It seemed almost too simple to be true. The railway's accountants and auditors said they couldn't see any reason not to set up a separate account for donations made to help out with cost of running and restoring the mill, so long as everything was declared in the annual accounts. The management opted not to say that the sums involved would not merely help run the mill, but would be the biggest source of income for the railway after ticket sales.
The management duly reported back to Lao. He seemed pleased that it all seemed to be straightforward.

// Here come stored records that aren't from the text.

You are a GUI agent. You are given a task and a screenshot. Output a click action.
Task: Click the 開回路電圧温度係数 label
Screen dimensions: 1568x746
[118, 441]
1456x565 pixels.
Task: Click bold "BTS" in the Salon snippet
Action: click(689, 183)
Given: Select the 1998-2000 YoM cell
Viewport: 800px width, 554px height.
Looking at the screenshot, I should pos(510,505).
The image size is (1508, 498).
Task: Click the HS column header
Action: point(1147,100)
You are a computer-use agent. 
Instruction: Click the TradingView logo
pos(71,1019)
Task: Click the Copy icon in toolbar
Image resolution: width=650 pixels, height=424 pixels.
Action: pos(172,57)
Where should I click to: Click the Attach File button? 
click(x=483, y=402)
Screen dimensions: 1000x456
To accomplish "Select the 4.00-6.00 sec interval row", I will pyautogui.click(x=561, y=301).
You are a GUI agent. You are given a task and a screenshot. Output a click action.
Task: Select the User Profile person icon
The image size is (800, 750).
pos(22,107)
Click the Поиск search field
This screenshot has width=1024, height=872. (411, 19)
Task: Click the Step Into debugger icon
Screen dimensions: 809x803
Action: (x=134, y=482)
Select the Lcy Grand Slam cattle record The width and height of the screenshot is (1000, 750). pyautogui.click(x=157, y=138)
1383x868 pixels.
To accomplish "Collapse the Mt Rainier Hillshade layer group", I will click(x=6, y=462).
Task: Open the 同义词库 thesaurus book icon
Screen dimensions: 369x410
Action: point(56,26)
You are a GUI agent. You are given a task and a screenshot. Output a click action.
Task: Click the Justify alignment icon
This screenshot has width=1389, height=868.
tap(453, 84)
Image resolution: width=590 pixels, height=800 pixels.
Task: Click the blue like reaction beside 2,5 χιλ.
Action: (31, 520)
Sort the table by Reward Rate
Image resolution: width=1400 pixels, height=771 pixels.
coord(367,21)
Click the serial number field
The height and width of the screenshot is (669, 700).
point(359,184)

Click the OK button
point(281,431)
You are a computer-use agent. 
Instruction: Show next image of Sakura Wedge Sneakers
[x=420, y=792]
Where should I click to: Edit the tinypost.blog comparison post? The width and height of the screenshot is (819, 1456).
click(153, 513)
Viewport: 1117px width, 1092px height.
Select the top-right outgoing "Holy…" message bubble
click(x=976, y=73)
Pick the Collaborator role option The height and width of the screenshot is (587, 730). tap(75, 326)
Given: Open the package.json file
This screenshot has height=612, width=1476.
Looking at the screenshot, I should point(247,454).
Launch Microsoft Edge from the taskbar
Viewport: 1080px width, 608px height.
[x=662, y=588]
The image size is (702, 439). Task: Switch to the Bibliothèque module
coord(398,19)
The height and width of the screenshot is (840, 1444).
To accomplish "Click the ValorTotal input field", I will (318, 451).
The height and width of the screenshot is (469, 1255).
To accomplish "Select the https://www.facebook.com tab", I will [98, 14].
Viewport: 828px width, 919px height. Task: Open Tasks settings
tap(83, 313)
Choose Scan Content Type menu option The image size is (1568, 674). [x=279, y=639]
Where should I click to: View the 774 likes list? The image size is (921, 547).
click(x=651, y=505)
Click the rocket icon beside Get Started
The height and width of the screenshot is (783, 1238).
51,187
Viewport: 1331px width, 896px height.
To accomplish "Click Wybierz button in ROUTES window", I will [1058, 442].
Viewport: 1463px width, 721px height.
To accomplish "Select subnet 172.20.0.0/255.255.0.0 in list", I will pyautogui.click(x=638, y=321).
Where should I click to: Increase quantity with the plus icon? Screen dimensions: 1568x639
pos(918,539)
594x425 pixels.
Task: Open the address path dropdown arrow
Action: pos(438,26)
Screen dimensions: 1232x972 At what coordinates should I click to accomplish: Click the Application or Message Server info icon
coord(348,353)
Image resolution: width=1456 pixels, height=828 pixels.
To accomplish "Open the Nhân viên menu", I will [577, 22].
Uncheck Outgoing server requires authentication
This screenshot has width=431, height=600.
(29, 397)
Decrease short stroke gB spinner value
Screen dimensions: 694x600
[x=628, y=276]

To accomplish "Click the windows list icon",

'At the risk of making things just a little more complicated, after our last meeting I realised that I should have included an additional request. In the same way that the management has kindly waived all the costs of living in this mill, by greatly over-valuing my attempts to help restore the building, I was wondering if the donations I would like paid to the railway could be used to relieve Sal of the costs of renting the coaches she uses for her "emporium".'
You see, while I cannot say more, without Sal then the retreat weekends would simply not happen in the way they do, and certainly would not be so successful.'
In reality the railway charged Sal a rather nonimal monthly rent, so waiving this small annual income would not be any sort of problem. And, indeed, if Sal's help was in some way instrumental to getting these donations, then the railway could make sure her electricity and water costs were met too. Her kiln no doubt took a lot of electricity, so would be a major outgoing for her. That said, since Lao's arrival she had constructed a wood-fired kiln outside, as well as the electric one inside, and had started making rather good tea bowls of the type used in Japan and China. When the management had asked how much she was planning on selling them for she stated a price several times what seemed sensible for the tourists in Norfolk. 'Who are you hoping will buy them at that price?' he'd rather gruffly enquired. 'Oh, Lao Weng's friends are into this sort of thing. They'll happily pay for a "souvenir" of their stay here.'
But selling some seemingly over-priced – although, indeed, rather tastefully-done – bowls and handle-less mugs to Lao's 'friends' didn't quite add up to why Lao's retreats would not be a success without Sal. Presumably she was also taking charge of catering or other 'domestic' duties. Didn't really seem to fit with Sal – the management were sure she could do such tasks if asked, but she was certainly not the 'housewifey' type. The management just added it to the growing list of things that didn't quite add up, but which weren't actually cause for any concern.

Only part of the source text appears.